Rambo: The Video Game

Released: February 2014

Developer: Teyon

Publisher: Reef Entertainment

Platform/s: PC, XBOX 360, PlayStation 3

Price: $39

I usually use this website to post about movies and such.  But periodically, I will talk about my other favorite past-time, video games.  I’m a big-time gamer.  I’m not particularly that great at video games, but I love the hell out of them….mostly.  People often complain about movies based on video games and how crappy they are, and for the most part, they’re correct.  With some obvious exceptions such as Mortal Kombat, most movies based on games just plain suck.  That also goes the other way.  Games based on movies are generally not very good.  Again, there are exceptions, such as Chronicles of Riddick: Escape From Butcher Baya good number of Star Wars games, Alien Isolation, and Ghostbusters.  Most of the crap that’s shoveled out the door are nothing but blatant cash-grabs.  That leads me to what is quite possibly the most inexplicable release of 2014: Rambo: The Video Game.  I had heard that someone was going to be making a game based on one of the most popular movie characters of the 1980’s, but Rambo?  They’re about 8 years late if they wanted to release the game during a point when John J. Rambo was making a comeback.  I don’t know what the hell they were thinking, but Rambo: The Video Game is a bit of a catastrophe, no strike that.  It’s a bit of an abomination.  In this day and age of first-person shooters, action RPG’s and third person spectacle fighters, why would you even consider releasing an on-rails shooter based on old license?

## DATASET ENTRIES
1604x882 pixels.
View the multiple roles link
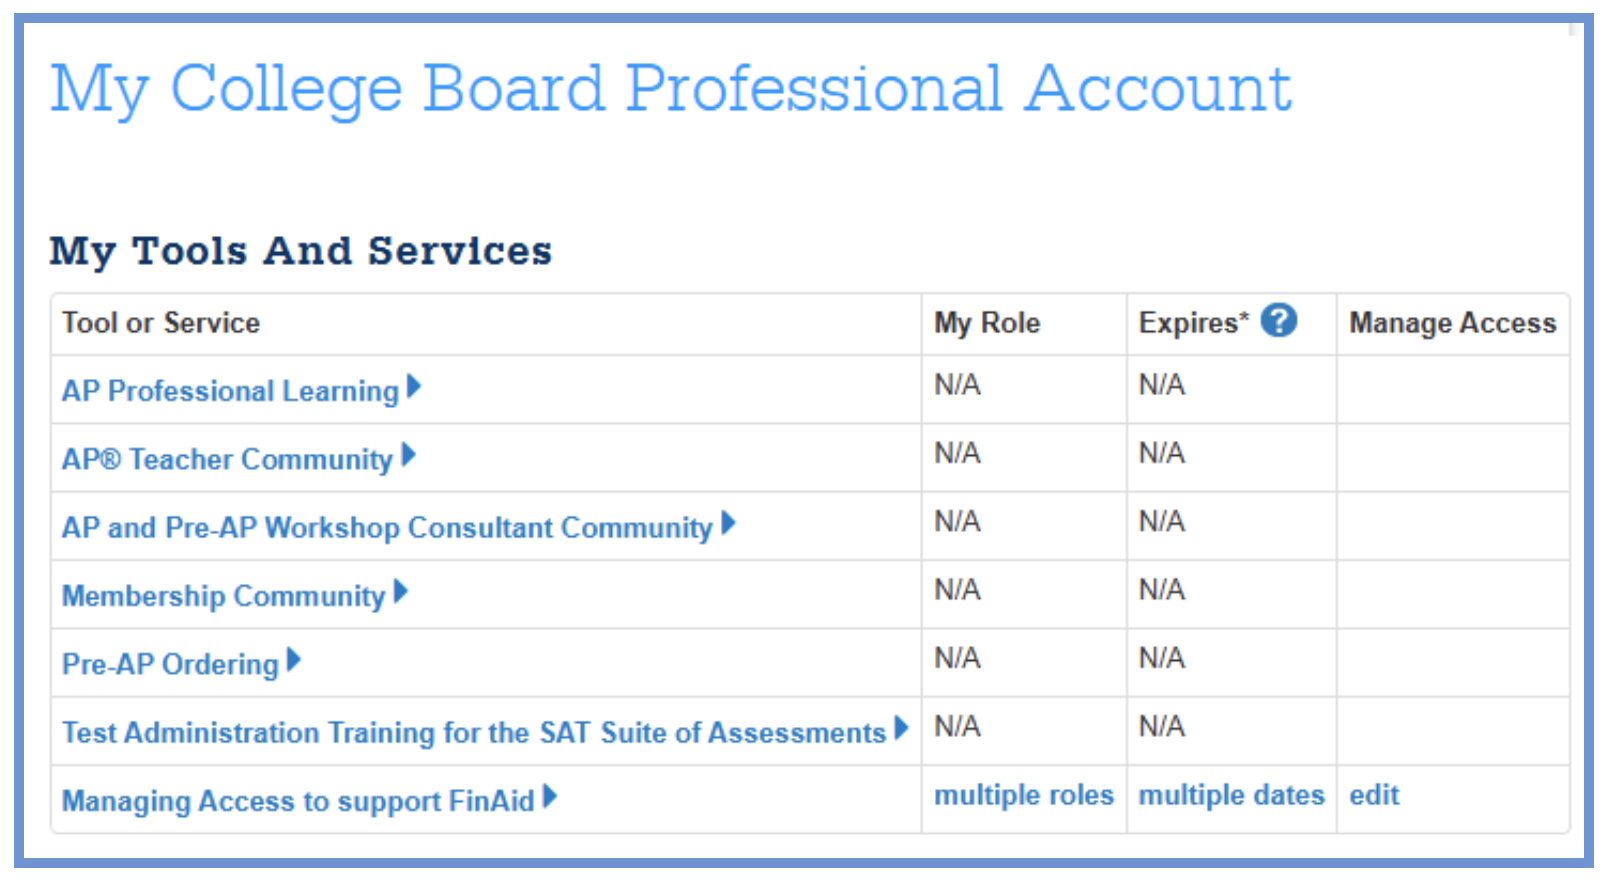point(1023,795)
---
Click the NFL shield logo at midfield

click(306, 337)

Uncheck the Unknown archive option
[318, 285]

## TASK OBJECTIVE
Write what comes next in the review of Rambo: The Video Game, picking up after its last sentence. The items have nothing to do with the Rambo: The Video Game review.

## RESPONSE BELOW
For those who don’t know what an on-rails shooter is, it’s a game that automatically moves you from point to point where you point and shoot the enemy.  This kind of game is usually pretty popular in arcades and maybe on the consoles that have a light-gun accessory.  So, yes, Rambo: The Video Game is an on-rails shooter featuring John J. Rambo.  The trailer I posted above is deceptive.  It shows the game as an intense first-person shooter.  It’s not.  The game follows the character of John J. Rambo through the first three films: First Blood, First Blood Part II, and Rambo III.  The first level in the game takes place in Vietnam during 1971 when Rambo was being held in a P.O.W. camp.  The next level follows his exploits in Hope, Washington as he’s attempted to be run out of town by an intolerant Sheriff Teasle.  After escaping custody, the following level has him running through the forest, trying to evade the police.  Next, Rambo is rampaging through the town going after the Evil Sheriff.  Speaking of which, do you recall the scene in First Blood where Rambo murders a town full of police officers?  No?  That’s okay, I don’t either.  I also don’t recall the film portraying Rambo as a complete psycho.  While the following films definitely had him become a one-man wrecking machine, the original film had the character as a very sympathetic guy who was trying to make his way through town, and the town’s sheriff decided he wasn’t going to be part of it and pissed off the wrong guy.  See, John J. Rambo was Special Forces.  So, Teasle had no idea what he was getting himself into.  The game?  It dumps all of that out the window in favor of a shooting gallery.  One that you can’t really move in, because it moves for you.  There’s a lot to dislike about this game, and I use “dislike” conservatively.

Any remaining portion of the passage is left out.